For decades, planetary scientists thought Mars was dead.
Geologically yes. A planet smaller than Earth would have cooled faster than our planet after it formed. There was considerable volcanic activity for some time. However, as one might think, the gradual decline in internal temperature also reduced the planet’s ability to generate large-scale geological activity, such as giant volcanoes and quakes.
But recent discoveries refute that belief.Mars just happens to be In many cases Death; Scientists have discovered that large areas of Mars are prone to earthquakes and even mild volcanic activity in recent geological times. Something Brewed under water. But what?

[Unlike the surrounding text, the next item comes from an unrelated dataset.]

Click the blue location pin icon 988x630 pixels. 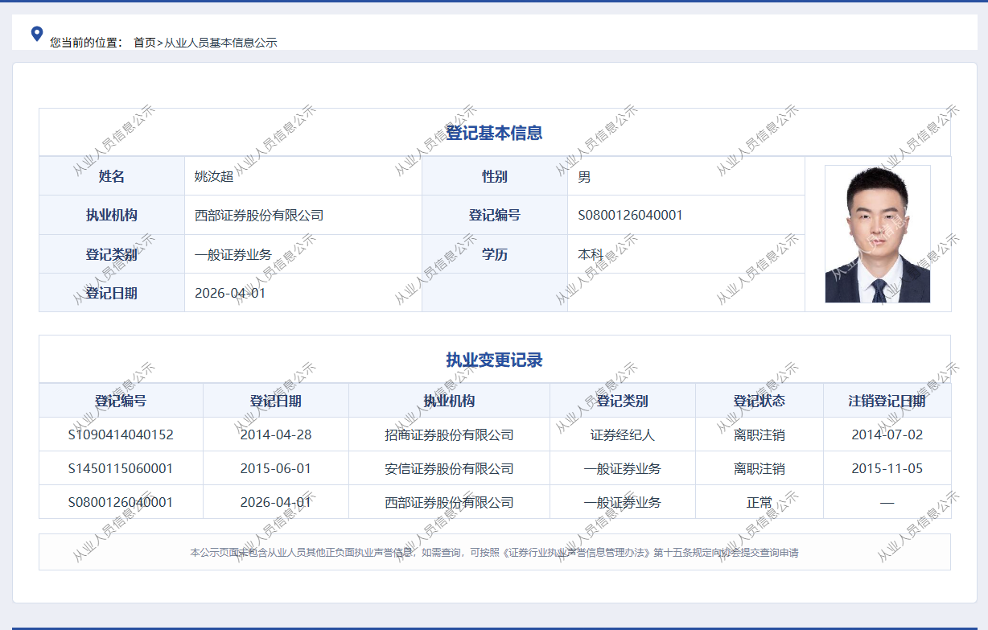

Examining data from several robotic Mars missions, a team of planetary scientists found that huge towers of hot material moving upward in the planet’s mantle are pushing the crust from below, causing cracks in the surface. I came to the surprising conclusion that it produces crustal activity. This phenomenon, called the mantle plume, is a relatively new feature inside Mars and may have analogues on or below Earth. It could even affect existing life on Mars. More precisely, Under That.work was published in natural astronomy.
Mars was once a planet with intense volcanic activity. The surface is dotted with these ancient mounds, including one called the Olympus Mons. This monster is over 600 kilometers in diameter, roughly the length of the state of Colorado. Its height is 21 kilometers above the Earth’s average surface elevation, about 2.5 times that of Mount Everest. Other volcanoes on Mars are smaller, but still huge and horribly old.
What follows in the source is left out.